═════ WORKING DATA ═════

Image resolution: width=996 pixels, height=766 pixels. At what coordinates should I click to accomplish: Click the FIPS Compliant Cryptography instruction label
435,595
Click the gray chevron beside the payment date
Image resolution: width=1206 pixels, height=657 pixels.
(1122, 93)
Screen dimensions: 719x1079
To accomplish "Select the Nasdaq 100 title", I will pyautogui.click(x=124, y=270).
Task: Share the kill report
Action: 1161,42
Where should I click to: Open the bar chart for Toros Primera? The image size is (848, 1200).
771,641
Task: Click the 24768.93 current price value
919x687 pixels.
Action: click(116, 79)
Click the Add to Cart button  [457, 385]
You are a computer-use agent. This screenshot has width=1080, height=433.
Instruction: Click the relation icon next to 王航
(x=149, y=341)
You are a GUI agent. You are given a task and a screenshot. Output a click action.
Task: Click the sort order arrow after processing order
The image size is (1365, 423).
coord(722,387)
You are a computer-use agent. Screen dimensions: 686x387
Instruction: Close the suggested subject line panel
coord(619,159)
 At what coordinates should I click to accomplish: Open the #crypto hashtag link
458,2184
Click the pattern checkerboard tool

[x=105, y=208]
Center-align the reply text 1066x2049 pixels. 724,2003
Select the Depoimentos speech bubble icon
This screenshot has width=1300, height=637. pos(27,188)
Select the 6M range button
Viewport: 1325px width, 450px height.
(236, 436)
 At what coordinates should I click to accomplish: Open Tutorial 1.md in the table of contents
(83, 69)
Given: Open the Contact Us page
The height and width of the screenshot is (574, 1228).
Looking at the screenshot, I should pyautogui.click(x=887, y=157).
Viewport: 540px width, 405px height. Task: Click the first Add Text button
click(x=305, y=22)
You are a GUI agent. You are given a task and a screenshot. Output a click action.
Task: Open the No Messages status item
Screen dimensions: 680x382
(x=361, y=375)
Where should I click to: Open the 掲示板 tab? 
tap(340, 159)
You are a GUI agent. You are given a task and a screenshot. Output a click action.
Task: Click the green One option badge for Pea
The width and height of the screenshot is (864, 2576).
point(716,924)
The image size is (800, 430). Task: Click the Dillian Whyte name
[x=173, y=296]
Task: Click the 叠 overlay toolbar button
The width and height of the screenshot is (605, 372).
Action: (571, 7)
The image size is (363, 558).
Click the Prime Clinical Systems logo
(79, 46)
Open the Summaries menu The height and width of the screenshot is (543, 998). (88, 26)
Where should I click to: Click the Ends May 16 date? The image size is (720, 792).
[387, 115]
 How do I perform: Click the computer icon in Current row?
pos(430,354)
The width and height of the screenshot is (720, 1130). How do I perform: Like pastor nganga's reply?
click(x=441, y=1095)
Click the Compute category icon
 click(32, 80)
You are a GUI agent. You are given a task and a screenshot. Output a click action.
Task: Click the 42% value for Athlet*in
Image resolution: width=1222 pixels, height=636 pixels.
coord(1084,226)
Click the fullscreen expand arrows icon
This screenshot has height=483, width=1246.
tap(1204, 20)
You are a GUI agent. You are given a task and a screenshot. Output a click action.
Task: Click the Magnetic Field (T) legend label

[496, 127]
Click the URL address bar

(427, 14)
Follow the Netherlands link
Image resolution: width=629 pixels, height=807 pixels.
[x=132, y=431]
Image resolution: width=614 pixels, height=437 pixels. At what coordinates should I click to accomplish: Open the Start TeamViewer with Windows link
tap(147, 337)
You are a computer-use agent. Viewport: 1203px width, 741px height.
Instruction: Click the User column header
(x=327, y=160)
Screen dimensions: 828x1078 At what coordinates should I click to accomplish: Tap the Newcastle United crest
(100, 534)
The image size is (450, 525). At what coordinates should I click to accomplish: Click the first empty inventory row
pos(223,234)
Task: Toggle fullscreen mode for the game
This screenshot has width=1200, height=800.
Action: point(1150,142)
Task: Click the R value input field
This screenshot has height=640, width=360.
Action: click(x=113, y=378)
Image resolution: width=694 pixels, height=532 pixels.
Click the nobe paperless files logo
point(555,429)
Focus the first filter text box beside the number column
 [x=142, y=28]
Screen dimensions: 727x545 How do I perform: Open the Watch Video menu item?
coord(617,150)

═════

HOW TO COMPLETE THIS TASK:
Transcribe the data above in full, exactly.

THE ANSWER:
Image resolution: width=996 pixels, height=766 pixels. At what coordinates should I click to accomplish: Click the FIPS Compliant Cryptography instruction label
435,595
Click the gray chevron beside the payment date
Image resolution: width=1206 pixels, height=657 pixels.
(1122, 93)
Screen dimensions: 719x1079
To accomplish "Select the Nasdaq 100 title", I will pyautogui.click(x=124, y=270).
Task: Share the kill report
Action: 1161,42
Where should I click to: Open the bar chart for Toros Primera? The image size is (848, 1200).
771,641
Task: Click the 24768.93 current price value
919x687 pixels.
Action: click(116, 79)
Click the Add to Cart button  [457, 385]
You are a computer-use agent. This screenshot has width=1080, height=433.
Instruction: Click the relation icon next to 王航
(x=149, y=341)
You are a GUI agent. You are given a task and a screenshot. Output a click action.
Task: Click the sort order arrow after processing order
The image size is (1365, 423).
coord(722,387)
You are a computer-use agent. Screen dimensions: 686x387
Instruction: Close the suggested subject line panel
coord(619,159)
 At what coordinates should I click to accomplish: Open the #crypto hashtag link
458,2184
Click the pattern checkerboard tool

[x=105, y=208]
Center-align the reply text 1066x2049 pixels. 724,2003
Select the Depoimentos speech bubble icon
This screenshot has width=1300, height=637. pos(27,188)
Select the 6M range button
Viewport: 1325px width, 450px height.
(236, 436)
 At what coordinates should I click to accomplish: Open Tutorial 1.md in the table of contents
(83, 69)
Given: Open the Contact Us page
The height and width of the screenshot is (574, 1228).
Looking at the screenshot, I should pyautogui.click(x=887, y=157).
Viewport: 540px width, 405px height. Task: Click the first Add Text button
click(x=305, y=22)
You are a GUI agent. You are given a task and a screenshot. Output a click action.
Task: Open the No Messages status item
Screen dimensions: 680x382
(x=361, y=375)
Where should I click to: Open the 掲示板 tab? 
tap(340, 159)
You are a GUI agent. You are given a task and a screenshot. Output a click action.
Task: Click the green One option badge for Pea
The width and height of the screenshot is (864, 2576).
point(716,924)
The image size is (800, 430). Task: Click the Dillian Whyte name
[x=173, y=296]
Task: Click the 叠 overlay toolbar button
The width and height of the screenshot is (605, 372).
Action: (571, 7)
The image size is (363, 558).
Click the Prime Clinical Systems logo
(79, 46)
Open the Summaries menu The height and width of the screenshot is (543, 998). (88, 26)
Where should I click to: Click the Ends May 16 date? The image size is (720, 792).
[387, 115]
 How do I perform: Click the computer icon in Current row?
pos(430,354)
The width and height of the screenshot is (720, 1130). How do I perform: Like pastor nganga's reply?
click(x=441, y=1095)
Click the Compute category icon
 click(32, 80)
You are a GUI agent. You are given a task and a screenshot. Output a click action.
Task: Click the 42% value for Athlet*in
Image resolution: width=1222 pixels, height=636 pixels.
coord(1084,226)
Click the fullscreen expand arrows icon
This screenshot has height=483, width=1246.
tap(1204, 20)
You are a GUI agent. You are given a task and a screenshot. Output a click action.
Task: Click the Magnetic Field (T) legend label

[496, 127]
Click the URL address bar

(427, 14)
Follow the Netherlands link
Image resolution: width=629 pixels, height=807 pixels.
[x=132, y=431]
Image resolution: width=614 pixels, height=437 pixels. At what coordinates should I click to accomplish: Open the Start TeamViewer with Windows link
tap(147, 337)
You are a computer-use agent. Viewport: 1203px width, 741px height.
Instruction: Click the User column header
(x=327, y=160)
Screen dimensions: 828x1078 At what coordinates should I click to accomplish: Tap the Newcastle United crest
(100, 534)
The image size is (450, 525). At what coordinates should I click to accomplish: Click the first empty inventory row
pos(223,234)
Task: Toggle fullscreen mode for the game
This screenshot has width=1200, height=800.
Action: point(1150,142)
Task: Click the R value input field
This screenshot has height=640, width=360.
Action: click(x=113, y=378)
Image resolution: width=694 pixels, height=532 pixels.
Click the nobe paperless files logo
point(555,429)
Focus the first filter text box beside the number column
 [x=142, y=28]
Screen dimensions: 727x545 How do I perform: Open the Watch Video menu item?
coord(617,150)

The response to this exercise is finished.